The size of the annual development programme (ADP) for FY23 has been fixed at a record-high Tk 246,066 crore. The revised ADP budget for fiscal year 2021-22 was fixed at Tk 209,977 crore but in nine months to March, just Tk 98,934 crore could be spent.

Spending should be focused throughout the year instead of just the end of the year and the government could enable a form of "reward and punishment" for implementation officials in this regard, Islam said.

Achieving the Sustainable Development Goals will be impossible if income inequality is not addressed, he said.

Addressing the event, Mominul Islam, managing director and CEO of IPDC Finance, said this time subsidies and safety net programmes may not be enough to reduce the sufferings of ultra poor.

Though some term it a business-friendly budget, marginal people need to be protected instead of those in the upper social tiers who comprise the business sector.

"Taxing someone earning just Tk 25,000 a month is simply not right while retaining VAT on non-profit private universities will just make them even more business-oriented," he said.
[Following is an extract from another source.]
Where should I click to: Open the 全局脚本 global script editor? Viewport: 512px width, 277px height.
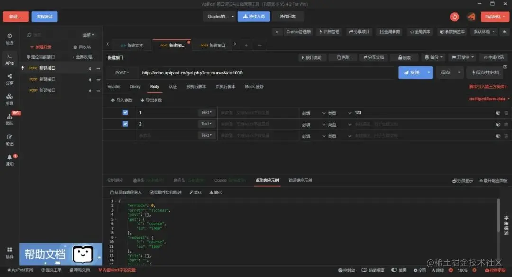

Some 22 lakh youths are entering the job market each year while the market has a capacity to absorb 12 lakh, so greater focus is needed in this regard.

On the scope of allowing people to bring back money laundered abroad by paying 7 per cent tax without having to face any questions, he said there was little hope for it to work as seen in 17 countries which tried this method.

Focus should instead be on the drivers, such as lack of security in the country, trade-based money laundering and prevalence of low interest and illegal money, he added.